Data protection: address trading could be on the verge of the end – economy

They regularly clog mailboxes and leave people annoyed: election advertising, company mail or the latest discount codes. The unwanted mail is addressed to you and the question quickly arises: Where did they actually get my address from? This is not always easy to answer in special cases. In general, however, the answer is simple: the companies probably get them from so-called address dealers.

These are companies that collect a lot of different data from people, bundle it and sell it to advertisers, for example. This includes address data as well as information about a move or people’s preferences, everything a company needs to acquire new customers. The German Dialogue Marketing Association estimates that there are more than a thousand address dealers in Germany alone. The largest include Deutsche Post and AZ Direkt, which belongs to Bertelsmann. Address trading is a lucrative business for them, but a nuisance for consumer and data protection advocates. The recipients, critics complain, often do not even know who knows their address or not-so-secret preferences and what this information is actually used for. And so they ask themselves again: Why am I actually being sent this?

A ban would be disadvantageous for advertisers

The General Data Protection Regulation was supposed to eliminate this deficit in 2018, but little has happened since then. That could now change, as research by NDR and Suddeutscher Zeitung demonstrate. According to them, the majority of members in Germany’s most important data protection body, the so-called data protection conference, assume that a “legitimate interest” can no longer serve as a basis for collecting and selling address data. Instead, what is needed is “informed consent”. In plain language: Before collecting data, consumers must know what happens to their data, who gets what and what they can do with it in turn. In practice, however, this is hardly possible and fundamentally calls the business model of the address dealers into question. Is there an industry on the brink of collapse?

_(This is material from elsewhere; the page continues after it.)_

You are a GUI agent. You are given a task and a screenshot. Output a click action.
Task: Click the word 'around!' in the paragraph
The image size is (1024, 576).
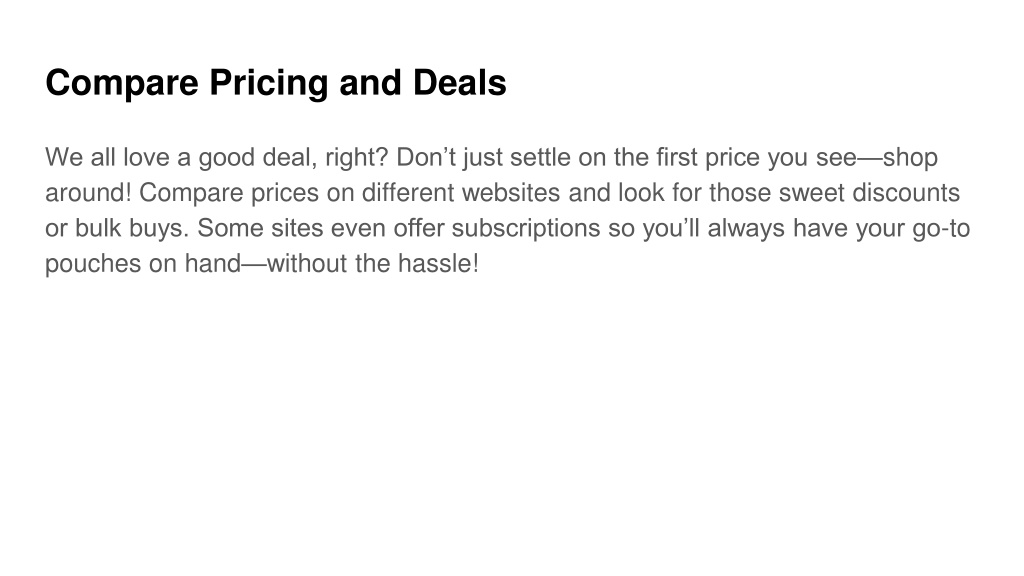(x=88, y=193)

The German Dialog Marketing Association (DDV) is worried, its President Patrick Tapp is warning of a ban. That would have “serious economic effects, because selected mail advertising is an important motor for the European economy,” says Tapp, giving an example. For example, a regional provider of heat pumps can use address trading to address people who live in houses for which its products are suitable.

But that’s exactly what the privacy advocates are now criticizing. Stefan Brink, for example, says tailored advertising works because the industry knows the people. “Consumers must be able to defend themselves against this. Nobody has to be screened in advance for advertising purposes,” says the state data protection officer for Baden-Württemberg. He had already called for the change to informed consent in 2018. Brink justifies this with the sentence: “The consumer must have the right to live free of advertising.” Four years ago he was pretty much alone with this view, but that’s different now.

Only North Rhine-Westphalia takes a different view

“Renting or selling customer addresses for advertising purposes without the consent of the person concerned is generally not permitted,” says the state data protection authority in Berlin. More than ten federal states hit the same mark on request. They all emphasize almost word for word that it is difficult for them to imagine that the address trade can be based on a legitimate interest.

The data protectionists get support from the Federation of Consumer Organizations (VZBV). Florian Glatzner, a consultant in the Digital and Media team, says: “Consumers do not assume that a company will sell their data to other, completely foreign companies without being asked and then suddenly receive unwanted advertising from these other companies.” He therefore thinks it would be good if the data protection officers finally clarified this.

Nothing was finally decided at the data protection conference because North Rhine-Westphalia takes the opposite view and continues to assume that the address dealers have a legitimate interest in the data. Bertelsmann and Deutsche Post, two big players in the address business, are based in the federal state. A ban would be disadvantageous for them, which, according to another data protection officer, would explain the reluctance of the colleague from North Rhine-Westphalia. When asked, both companies emphasized that they assume that a legitimate interest is sufficient for address trading.

It will probably be months before data protection officials have made their final decision. However, it is taken for granted that something will change in practice. Because it is just as unlikely that North Rhine-Westphalia will prevail against the vast majority of the federal states as it is that they will give in.